Under the current system, governments are at least theoretically constrained by sovereign bond interest rates. Although, in reality, governments can get around this through the monetization of debt, there are other consequences it must face if it does this. With a CBDC, governments can simply confiscate from accounts at will to offset inflation from government spending, causing the currency to retain its value. In short, a CBDC puts a citizen completely at the mercy of his/her government. This is a terrifying tool in the hands of a corrupted government, and almost all governments become corrupt over time.

The Ugly

In spite of the problems related to CBDCs, their adoption may be inevitable. The current system is extremely Byzantine, slow, and inefficient. As more and more countries adopt CBDCs, retaining legacy systems will introduce relative drag, making commerce with those countries more complicated and less attractive. Additionally, the internal inefficiencies will make domestic production more relatively expensive. 
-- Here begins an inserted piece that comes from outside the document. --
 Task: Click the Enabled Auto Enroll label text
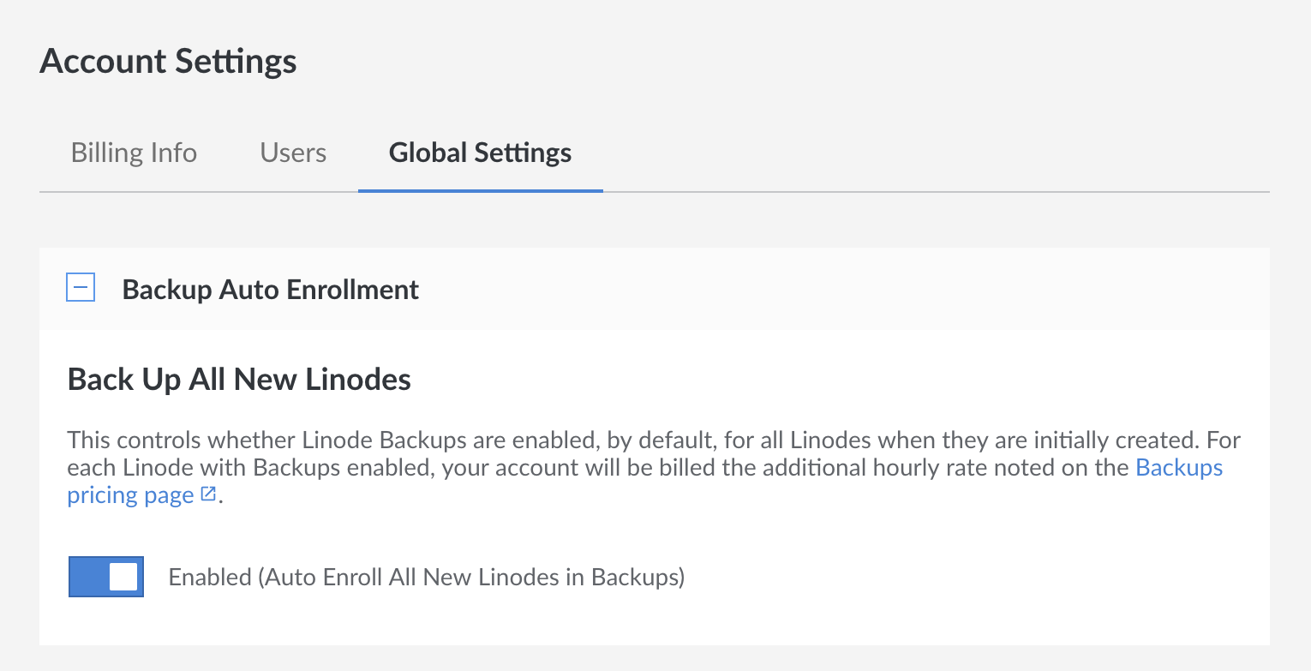[x=426, y=578]
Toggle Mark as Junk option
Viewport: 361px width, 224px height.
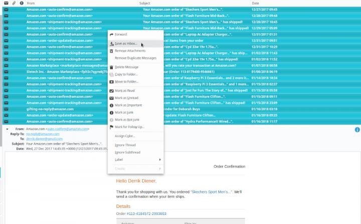pos(123,113)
The Need for a New Approach to the CBDC

Since the global adoption of CBDCs is highly likely, there is a need for a version of a CBDC that addresses the many legitimate issues that detractors have about them. What follows is a proposal for such a CBDC.

Some Assumptions:

  1. This paper was written for a socialist audience. The first assumption is that the government has partially or fully nationalized systemically necessary industries; particularly industries related to the production of raw hard commodities (e.g., the mining industry).
  2. Financial institutions in their current forms do not need to be accommodated. If they do need to be accommodated, then there are work-arounds for that which I will address later.
  3. The government is able to develop networked ledger devices that are not readily hackable.

I will describe the proposed CBDC, and then I will explain how it addresses each of the legitimate concerns mentioned before.

The Proposal

I propose a CBDC based on a permissioned version of the sharded proof of stake technology being developed by the Ethereum foundation. The dollar will be reimagined as the native token of this blockchain, rather than its current status as a debt note. Banks in their current form will be phased out, as will the Federal Reserve. The Treasury department will be significantly restructured in a way that fulfills the original intent of the US Constitution (not that this proposal is specifically for the USA).
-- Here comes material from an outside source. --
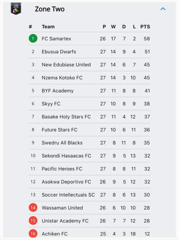Click the green position 1 badge
The width and height of the screenshot is (179, 240).
(x=33, y=38)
Instead of a legacy central bank and associated commercial and investment banks that have M1 accounts with that central bank, there would be institutions which managed permissioned nodes. These nodes would be similar in most respects to Ethereum nodes, except that they would have to be permissioned by the SEC (or similar administrative body), the nodes would function as delegated proof of stake (DPOS) nodes for individual account holders, and the administrators would have to meet certain criteria. 

CBDC Node Criteria

These criteria are as follows:

  1. Each institution would be able to administer a maximum of 10 nodes.
  2. Each of these nodes would have to stake between an equivalent in today’s (10/07/2023) USD value of a minimum of $1 billion and a maximum of $3 billion. Any value over $3 billion in a single node would be automatically and instantly taxed at 100%, and that tax would be delivered to a blockchain address of the Treasury department. If any of that institution’s nodes exceeds $2.75 billion, they cannot accept any additional account holders.
  3. The owners of these institutions would have to disclose any relationship they have to anyone else who has an ownership stake or is employed by any of the other institutions. If they are found to collude with them or fail to disclose them, that will be punishable by incarceration with hard labor for a period commensurate with some multiple of the financial gain acquired through the relationship.
  4. Each individual account holder would have a single address that is independent of any particular node administrator or lending institution. The public key of that address will be an equivalent of today’s social security number.
  5. The transaction fees collected by the nodes administered by these financial institutions will be taxed at a 50% rate.
  6. These institutions will be able to attract capital from individual savers by offering an interest rate that represents a portion of the fees collected. E.g., if the current interest rate on staked dollars is 10%, then after Treasury taxes, it is 5%, and the node could then offer individuals 1-4% to delegate their funds to stake with them; the more money in the node, the more likely it is that that node will be selected by the algorithm to publish the next block and collect the fees. When fees are distributed, they are distributed to all account holders with that institution; not just just the ones delegating to that particular node. In the unlikely event that the holdings of one of the nodes is approaching $3 billion, they can transfer some of it to another node, or they can distribute a dividend to their account holders. If such a dividend is distributed, then, afterwards, all DPOS stakes must be ended, and the bank must advertise itself as open to the general market, excluding any addresses that received the distribution. This is to prevent the potential for ongoing financial fraud. If it is found that an institution is intentionally inflating its nodes to distribute dividends, then its license will be revoked, the funds of anyone involved will be taxed instantly at 100%, and those involved will serve a prison term with hard labor. Any time a distribution occurs it must be reported.
  7. Lending institutions must be entirely separate from staking institutions. Lending institutions will be similar to what banks are today, but they will be considered securities subject to something similar to current securities regulations. Individuals may invest with them, but if they do, they will have to accept that they are exposing their funds to financial risk. The intent is for staking institutions to offer an equivalent of today’s savings accounts, while individual wallets will replace checking accounts, and lending institutions will be a rough equivalent to today’s managed brokerage accounts. Instead of paying an interest rate, lending institutions will offer dividends based on the performance of the companies it purchases and the interest rates on business loans. Since governments will own the systemically important industries, the intent is for lending institutions to be community-based, such that when people lend money to these lending institutions, they are investing in their own local and regional economies.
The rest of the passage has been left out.